------ Exercise input ------
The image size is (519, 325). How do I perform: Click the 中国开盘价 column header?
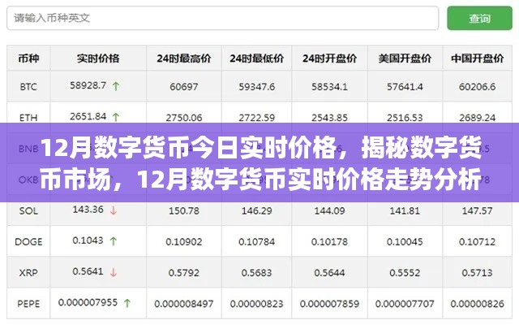click(x=478, y=58)
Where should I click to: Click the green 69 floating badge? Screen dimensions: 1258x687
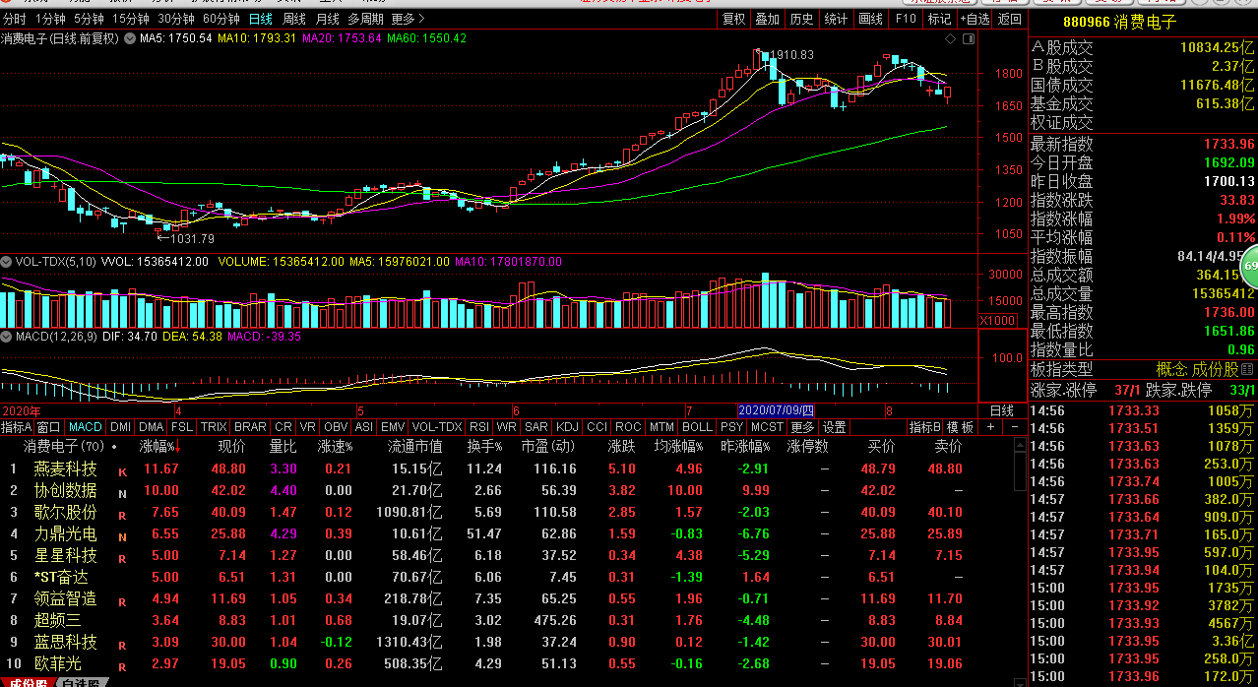pyautogui.click(x=1251, y=266)
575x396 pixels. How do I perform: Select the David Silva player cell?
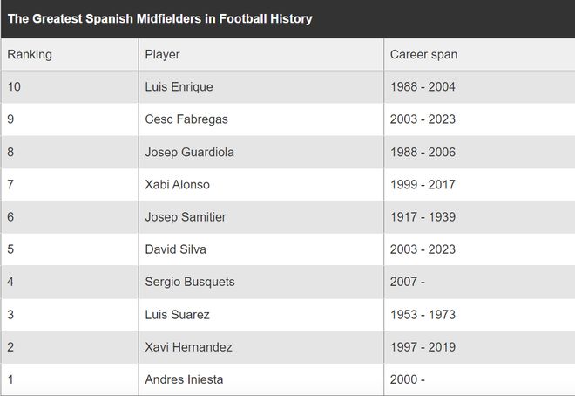tap(175, 249)
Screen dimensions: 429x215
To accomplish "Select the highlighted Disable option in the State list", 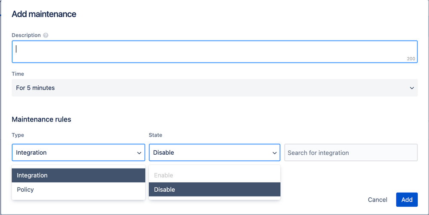I will click(215, 190).
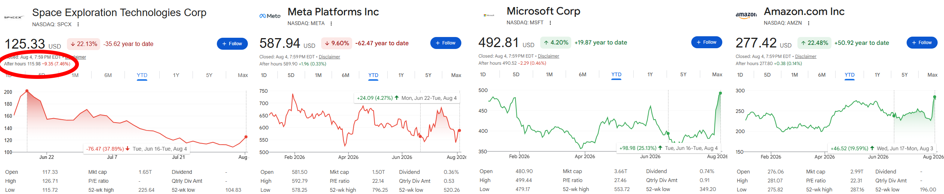Switch the SpaceX chart to the 6M range
944x194 pixels.
point(108,75)
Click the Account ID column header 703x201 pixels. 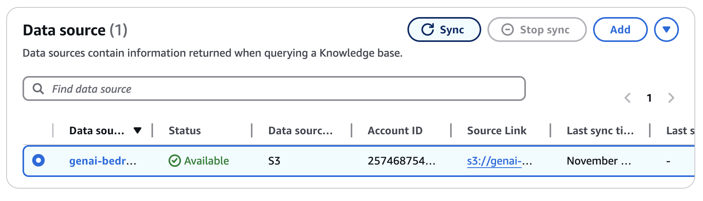click(x=395, y=131)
------
Description of the task — Instructions for the copy: start at the first entry, stop after the line containing "Screen dimensions: 429x215", keep every line exact, and drop the pictures.

Solution below —
The image size is (519, 325). How do I perform: Click the 中国开盘价 column header?
click(x=478, y=58)
Where should I click to: Click the green 69 floating badge? Screen dimensions: 1258x687
pyautogui.click(x=1251, y=266)
575x396 pixels. How do I perform: Select the David Silva player cell?
tap(175, 249)
Screen dimensions: 429x215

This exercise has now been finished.